Это и не кончилось добром. Но конец приходит как-то незаметно и постепенно – как приходит к человеку старость. Что-то как-то стало исчезать. Еще так недавно Яковлев встречал меня радостно словами: «Вот только что получил беломорские селедки – первый сорт!» Теперь его оптимизм как-то стал выдыхаться: «Вот опять нету селедок, уж Бог его знает, что оно творится». Я понимал: если уж у Яковлева селедок нет, то, значит, с селедками что-то действительно творится. Но, как это ни страшно, самая простая мысль о том, что где-то стали социализировать и селедки, мне в голову не приходила. Это человека легко социализировать – ему деваться некуда. Рыбам морским и птицам небесным на социализацию, конечно, наплевать: они все живут без паспортов и границ, без плана и даже без науки. Но все-таки постепенно стали исчезать томаты и селедки, сосиски и прочее. И потом сразу, неожиданно, скоропостижно исчез и сам Яковлев. Так исчез, что я до сих пор не знаю, что с ним случилось.

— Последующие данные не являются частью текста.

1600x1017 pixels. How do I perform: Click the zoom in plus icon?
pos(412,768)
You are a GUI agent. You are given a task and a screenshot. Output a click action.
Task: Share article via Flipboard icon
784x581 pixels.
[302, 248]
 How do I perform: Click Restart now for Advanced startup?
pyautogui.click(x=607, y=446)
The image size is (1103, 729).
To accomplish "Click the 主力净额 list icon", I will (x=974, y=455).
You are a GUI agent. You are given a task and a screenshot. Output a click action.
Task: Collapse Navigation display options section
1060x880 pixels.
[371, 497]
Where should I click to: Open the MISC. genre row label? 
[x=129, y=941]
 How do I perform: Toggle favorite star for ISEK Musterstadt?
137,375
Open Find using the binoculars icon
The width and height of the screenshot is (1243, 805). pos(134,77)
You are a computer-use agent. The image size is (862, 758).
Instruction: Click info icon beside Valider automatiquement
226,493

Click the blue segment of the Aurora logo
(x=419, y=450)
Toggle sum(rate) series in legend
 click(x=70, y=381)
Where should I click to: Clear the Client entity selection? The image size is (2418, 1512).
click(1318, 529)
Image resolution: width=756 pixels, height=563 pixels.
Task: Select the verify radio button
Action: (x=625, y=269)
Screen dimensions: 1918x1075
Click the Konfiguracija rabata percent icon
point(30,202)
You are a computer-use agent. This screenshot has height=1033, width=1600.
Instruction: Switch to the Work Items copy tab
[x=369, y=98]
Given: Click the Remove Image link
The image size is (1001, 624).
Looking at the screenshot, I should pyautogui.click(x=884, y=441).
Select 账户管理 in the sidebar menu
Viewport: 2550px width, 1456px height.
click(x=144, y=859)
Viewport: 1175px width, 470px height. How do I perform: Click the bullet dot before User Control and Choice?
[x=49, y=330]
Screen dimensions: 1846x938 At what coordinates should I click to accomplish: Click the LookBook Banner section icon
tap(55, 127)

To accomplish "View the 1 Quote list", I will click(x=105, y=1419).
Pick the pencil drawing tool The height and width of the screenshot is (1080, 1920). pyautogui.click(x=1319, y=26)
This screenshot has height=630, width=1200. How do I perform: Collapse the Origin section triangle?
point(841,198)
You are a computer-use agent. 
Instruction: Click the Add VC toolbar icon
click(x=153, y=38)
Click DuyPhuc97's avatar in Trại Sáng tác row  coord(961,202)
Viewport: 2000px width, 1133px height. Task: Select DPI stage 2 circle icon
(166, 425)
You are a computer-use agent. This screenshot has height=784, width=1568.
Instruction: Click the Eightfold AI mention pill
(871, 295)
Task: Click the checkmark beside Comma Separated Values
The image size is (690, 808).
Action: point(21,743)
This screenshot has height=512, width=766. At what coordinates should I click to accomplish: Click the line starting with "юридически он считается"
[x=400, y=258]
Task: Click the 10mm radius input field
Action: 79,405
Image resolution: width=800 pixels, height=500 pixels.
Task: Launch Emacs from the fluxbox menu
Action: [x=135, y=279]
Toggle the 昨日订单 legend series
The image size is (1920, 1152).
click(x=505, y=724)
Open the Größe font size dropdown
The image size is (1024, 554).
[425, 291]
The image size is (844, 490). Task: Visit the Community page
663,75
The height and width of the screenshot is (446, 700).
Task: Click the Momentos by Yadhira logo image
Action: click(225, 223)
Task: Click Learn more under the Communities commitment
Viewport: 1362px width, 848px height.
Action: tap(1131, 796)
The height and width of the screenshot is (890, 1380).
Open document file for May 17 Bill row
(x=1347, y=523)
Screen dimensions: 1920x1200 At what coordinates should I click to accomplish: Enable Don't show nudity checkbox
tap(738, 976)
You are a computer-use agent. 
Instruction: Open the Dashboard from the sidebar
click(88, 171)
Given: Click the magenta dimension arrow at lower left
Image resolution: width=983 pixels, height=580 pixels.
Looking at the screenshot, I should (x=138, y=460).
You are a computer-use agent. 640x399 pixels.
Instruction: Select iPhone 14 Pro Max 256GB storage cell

В один сумрачный вечер моей жизни, вернувшись со своей бюрократической деятельности из Москвы и привычно заворачивая к логовищу моего капиталистического хищника, я был поражен мрачным зрелищем. Привычная вывеска: «Съестные припасы. Иван Яковлев» была свергнута руками какого-то революционного пролетариата и валялась на земле. Пролетариат, стоя на двух лестницах, прибивал над логовищем новую, хотя тоже старую, вывеску какого-то «Транспортного потребительского общества?606» (точного номера я сейчас не помню). Этот кооператив продолжал существовать и в яковлевскую эпоху – где-то на задворках, ведя, так сказать, чисто отшельнический образ жизни, чуждаясь и товаров, и людей, презираемый и людьми, и товарищами. Теперь, значит, он возвращается на круги своя. Еще месяц тому назад ТПО торговало багажом исчезнувших железнодорожных пассажиров, случайными партиями лошадиных подков, проржавевшими консервами государственных заводов. Однажды там почему-то появилось несколько десятков пар скэтингов, хотя во всей Салтыковке и в двадцати километрах радиусом не было ни одного клочка асфальта, были песок и грязь. Не знаю, что сталось с этими скэтингами.

В Москве я, в общем, вел спортивный образ жизни. И целый день мотаясь по всяким делам, по дороге домой слезал за 8 километров до Салтыковки и покрывал это расстояние пешком в один час: это была моя ежедневная норма. И поэтому домой возвращался я голодным, как капиталистическая акула. Я протиснулся в возрожденный к новой плановой жизни кооператив. Почти у самого порога меня встретил совершенно приличного вида мужчина и спросил кратко и деловито: «Вам тут что?»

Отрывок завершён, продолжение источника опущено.